Below are the records; copy each line in them that holds the word "Viewport".

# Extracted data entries
====================
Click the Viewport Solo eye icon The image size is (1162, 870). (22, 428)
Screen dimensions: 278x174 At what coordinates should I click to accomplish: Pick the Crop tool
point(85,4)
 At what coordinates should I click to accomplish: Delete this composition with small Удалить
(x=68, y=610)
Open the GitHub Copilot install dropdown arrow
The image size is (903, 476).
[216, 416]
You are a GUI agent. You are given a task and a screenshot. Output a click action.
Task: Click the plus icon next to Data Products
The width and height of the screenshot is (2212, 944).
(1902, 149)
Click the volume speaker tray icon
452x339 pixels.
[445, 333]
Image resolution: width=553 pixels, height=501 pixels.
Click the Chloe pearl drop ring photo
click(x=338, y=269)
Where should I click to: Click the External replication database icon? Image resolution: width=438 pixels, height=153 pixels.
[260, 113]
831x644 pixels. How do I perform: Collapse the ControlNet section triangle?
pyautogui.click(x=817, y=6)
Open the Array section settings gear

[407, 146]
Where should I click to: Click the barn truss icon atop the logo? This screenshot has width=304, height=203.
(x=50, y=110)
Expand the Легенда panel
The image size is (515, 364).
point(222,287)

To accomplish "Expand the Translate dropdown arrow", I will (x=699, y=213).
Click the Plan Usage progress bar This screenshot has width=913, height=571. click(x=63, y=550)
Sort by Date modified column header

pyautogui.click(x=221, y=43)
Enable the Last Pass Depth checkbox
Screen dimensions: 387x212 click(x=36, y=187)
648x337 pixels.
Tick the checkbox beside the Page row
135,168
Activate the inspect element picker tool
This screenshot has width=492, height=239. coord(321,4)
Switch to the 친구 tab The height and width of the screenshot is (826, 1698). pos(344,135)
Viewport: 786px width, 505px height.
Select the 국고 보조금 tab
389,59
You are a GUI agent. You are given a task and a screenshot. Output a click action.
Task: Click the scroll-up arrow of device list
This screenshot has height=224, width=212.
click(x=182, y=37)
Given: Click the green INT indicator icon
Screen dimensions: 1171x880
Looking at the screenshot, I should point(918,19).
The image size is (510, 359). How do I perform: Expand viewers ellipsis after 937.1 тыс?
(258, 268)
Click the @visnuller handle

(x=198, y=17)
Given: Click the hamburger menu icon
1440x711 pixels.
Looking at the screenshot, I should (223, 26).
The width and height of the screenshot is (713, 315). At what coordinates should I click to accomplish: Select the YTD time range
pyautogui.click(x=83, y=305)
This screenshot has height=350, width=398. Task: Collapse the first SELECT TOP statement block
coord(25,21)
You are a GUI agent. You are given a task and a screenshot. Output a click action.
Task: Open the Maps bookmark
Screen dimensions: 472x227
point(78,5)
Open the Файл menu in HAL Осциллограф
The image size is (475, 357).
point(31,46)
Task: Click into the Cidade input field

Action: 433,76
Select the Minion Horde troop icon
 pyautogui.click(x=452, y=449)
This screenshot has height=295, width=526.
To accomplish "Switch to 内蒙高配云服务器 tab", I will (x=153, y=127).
====================
# Exercise response
Click the Viewport Solo eye icon The image size is (1162, 870). (22, 428)
Viewport: 786px width, 505px height.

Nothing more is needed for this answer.